Привязанность этого старца к своей темнице сходна с привязанностью, которую мы питаем к жизни. Мы привыкли к своей тюрьме, мы смотрим по сторонам с досадой, мы недовольны таким обиталищем, и все же продолжительность нашего заключения лишь увеличивает нашу любовь к темнице. Нами посаженные деревья, нами построенные жилища и взращенное потомство все это прочно связывает нас с землей и делает горьким прощание с ней. Для молодых жизнь - незнакомка, спутница, еще полная тайны, а потому поучительная и занимательная, им приятно с ней, но ее общество не очень ценят. Мы же, доживающие свои дни, смотрим на жизнь, как на старого друга. Шутки ее нам заранее известны, ей больше нечего нам поведать такого, что заставило бы нас улыбнуться, мы не ждем от нее никаких новых радостей. И все-таки мы любим ее; даже лишенные всего, что придавало ей прелесть, мы все-таки любим ее; мы бережем скудеющее сокровище со все увеличивающейся скупостью и испытываем невыразимые муки при роковом с ней расставании.
Англичанин сэр Филипп Мордаунт был молод, хорош собой, прямодушен и храбр. Он был богат и пользовался расположением своего короля, что уже равносильно богатству. Жизнь открыла ему свою сокровищницу и сулила долгую чреду счастливых дней. А он, едва вступив на ее порог и отведав радостей, почувствовал пресыщение. Он говорил, что жизнь внушает ему отвращение, что ему надоело без конца ходить по кругу, и, отведав все наслаждения, он убедился, что с каждым разом удовольствие от них слабеет.
- Если жизнь так непривлекательна в молодости, - воскликнул он, - какой же она будет в старости? Если и теперь она еле переносима, то уж тогда, конечно, станет омерзительной.
Эта мысль ежечасно отравляла ему существование, и, наконец, со всем спокойствием, какое может дать извращенный рассудок, он положил конец своим сомнениям с помощью пистолета! Если бы этому заблудшему юноше объяснили, что чем больше живешь, тем жизнь становится сладостней, он ждал бы старость без содрогания, нашел бы в себе мужество жить и принес бы пользу обществу, которому нанес ущерб, малодушно его покинув.
Прощай!
Письмо LXXIV
[О посредственностях, объявляемых гениями.]

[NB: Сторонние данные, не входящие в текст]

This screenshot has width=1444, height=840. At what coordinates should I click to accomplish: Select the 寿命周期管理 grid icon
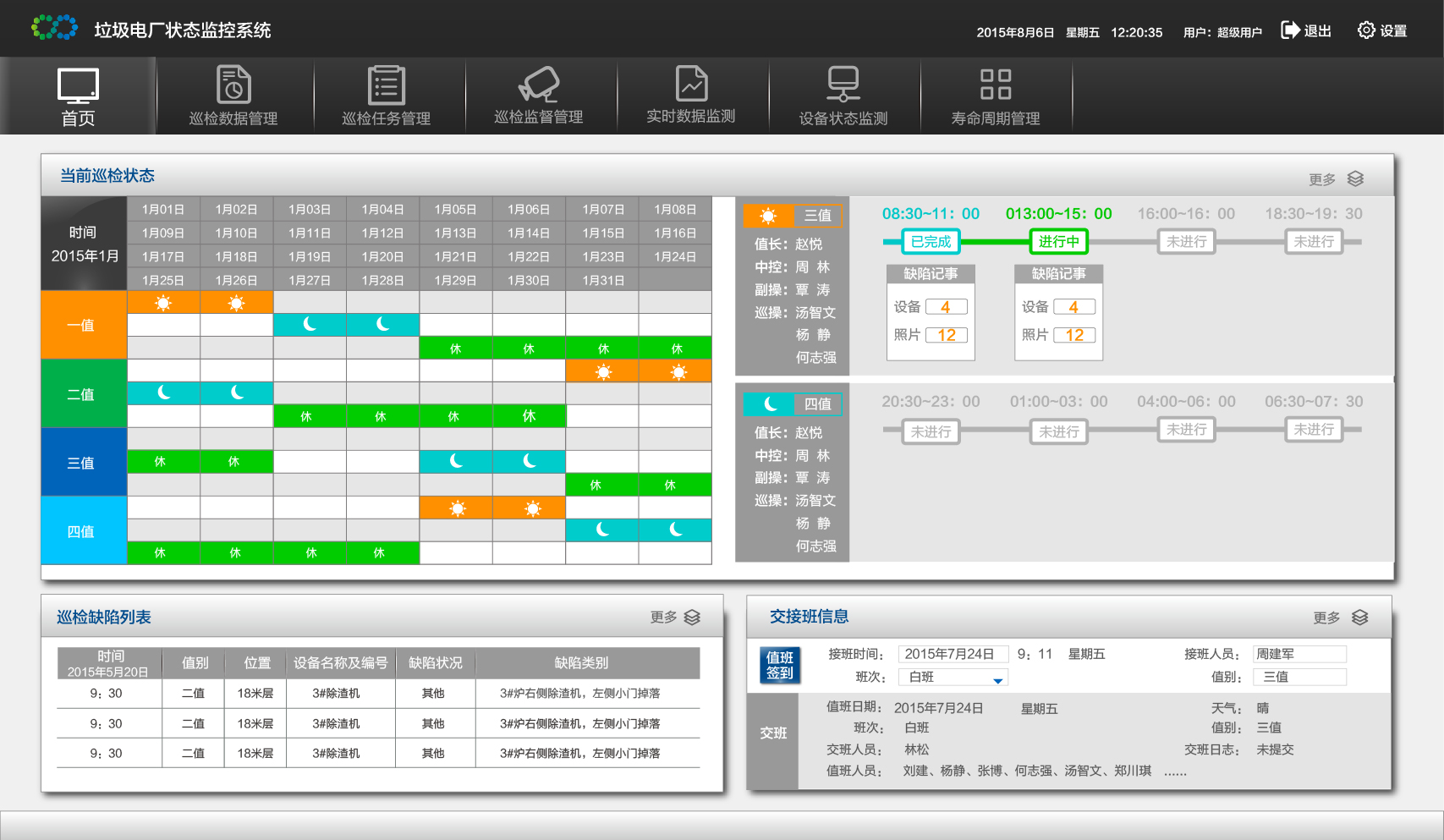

Лянь Чи Альтанчжи - Фум Хоуму,
первому президенту китайской Академии церемоний в Пекине.
Читая здешние газеты, я за какие-нибудь полгода встретил в них упоминания не менее чем о двадцати пяти великих людях, семнадцати очень великих и девяти гениях. "Это те, - утверждают газеты, - на кого будут с восхищением взирать потомки, это имена, чья слава будет изумлять грядущие века". Что же получается? Сорок шесть {1} великих людей за полгода составит за год девяносто два. Хотел бы я знать, как потомки сумеют запомнить их имена! И неужели у будущих поколений не найдется других дел, кроме заучивания столь длинных списков?
А между тем стоит мэру произнести речь, как его тотчас объявляют великим человеком. Стоит только педанту издать in folio {В лист (лат.).} свои прописные истины, как он незамедлительно становится великим. Стоит виршеплету зарифмовать свои избитые чувства, как и он становится гением на час.